Lopez told NPR radio in 2009 that his friendship with Ayers has “always been a two-way street, it’s not just me doing for him.” The writer explains that the musician re-ignited his passion for journalism and gave him a sense of well-being: “You know, there’s this humility, there’s this good feeling I have from giving something,” Lopez says.

Los Angeles Times columnist Steve Lopez makes fun about Steve Lopez Day in Denver April 14, 2023. Video by Latin Life Denver Media

Steve Lopez is the first Hispanic journalist to receive the Damon Runyon Award presented by the Denver Press Club at this years 28th annual event. Denver Mayor Michael Hancock proclaimed April 14th Steve Lopez day in Denver. Lopez joins other distinguished journalists who have received the award including Tom Brokaw, Ed Bradley, Jimmy Breslin, Ted Turner, George Will, Judy Woodruff, Bob Woodward and a few others.

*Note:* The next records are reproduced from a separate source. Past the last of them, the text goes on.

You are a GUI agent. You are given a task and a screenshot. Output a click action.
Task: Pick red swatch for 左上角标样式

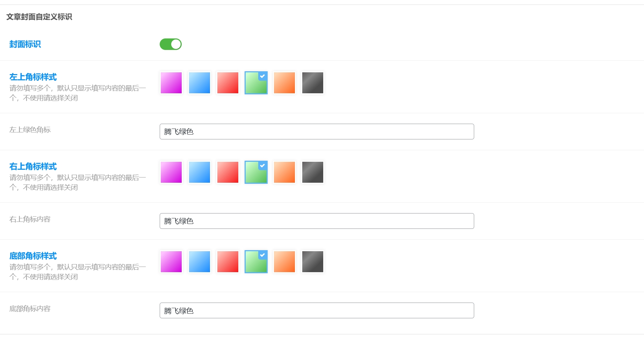pyautogui.click(x=228, y=83)
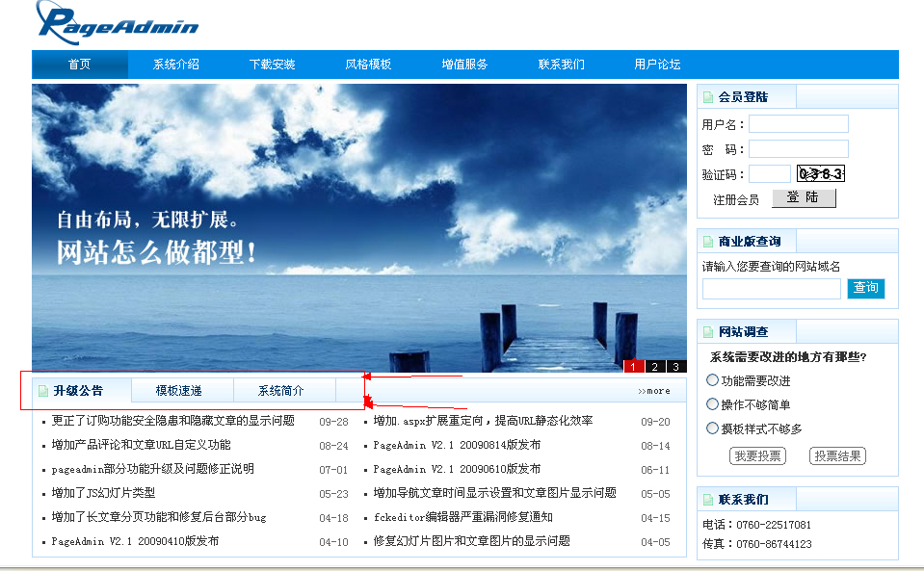The image size is (924, 571).
Task: Switch banner to slide 2
Action: pos(655,366)

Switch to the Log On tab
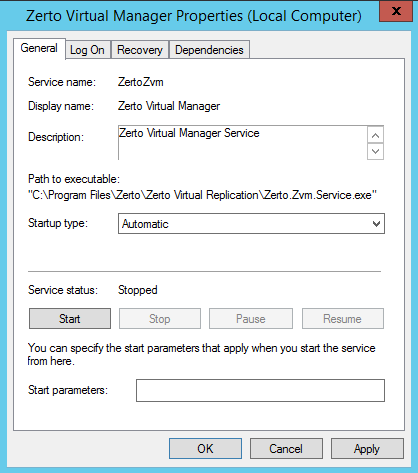87,50
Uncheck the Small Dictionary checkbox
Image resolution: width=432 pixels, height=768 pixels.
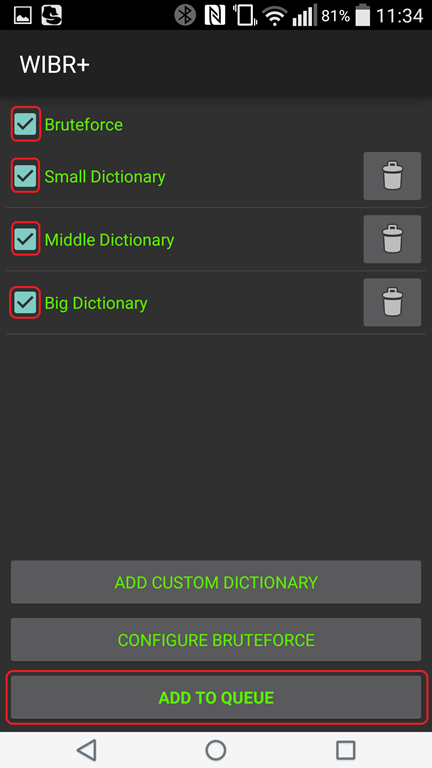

Writing about societal issues may have not been what Steve Lopez’s envisioned for his life’s work early on in his career but it is where life’s path took him and he was wise enough to follow that destiny.

Steve Lopez right & Joe Contreras.
It truly was a pleasure and an honor to meet and talk with fellow journalist Steve Lopez. Photo by Latin Life Denver Media

The Damon Runyon Award is given to a national journalist who best embodies the narrative storytelling spirit of Damon Runyon.

The award is named after Damon Runyon, a legendary journalist who grew up in Colorado, worked at The Denver Post and Pueblo Chieftain, and became a member of the Press Club in 1907.

Runyon later went on to fame and glory in New York City as a columnist for Hearst newspapers. He is best-known for a collection of stories called “Guys and Dolls,” which later turned into a Broadway musical and a movie.

The Runyon Award banquet is the major fundraiser of the historic club, which is the oldest in the nation. Proceeds go toward the club’s historic preservation and five scholarships for $1500 and one — the John C. Ensslin Memorial Scholarship — for $3,000. The scholarships are reserved for college journalists from universities in Colorado.